I have even simulated for varying errors in baud rate. (Note: I am designing this to work with a baud rate of 115200. The simulation still worked properly.
I have even used the Signaltap logic analyzer to confirm the incoming Rx signal. I even used Signaltap to observe the state progression of the system, but the state literally never changes. It stays right at the start even though I see Rx being received by the FPGA.
I have even changed it up to show different LEDs flashing for the states or bytes received. Nothing lights up.
It appears that the design is not reacting at all.
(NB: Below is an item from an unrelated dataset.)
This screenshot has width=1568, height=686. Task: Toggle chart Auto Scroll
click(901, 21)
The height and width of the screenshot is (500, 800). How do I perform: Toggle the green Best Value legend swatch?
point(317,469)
I am completely lost with regards of what to do next. Any help would be greatly appreciated.
EDIT:
I have managed to get the LEDs reacting. Now however it seems that the bytes I receive is completely random. Probing into the signals I realize the LSB of my state (state[0]) is progressing in a wrong manner, with comparison to the simulation.
It should be toggling for every single Rx bit received, but Signaltap reveals that it's doing something else.
Signaltap and Modelsim waves (The ModelSim one is what's supposed to be happening):

How can I fix this discrepancy?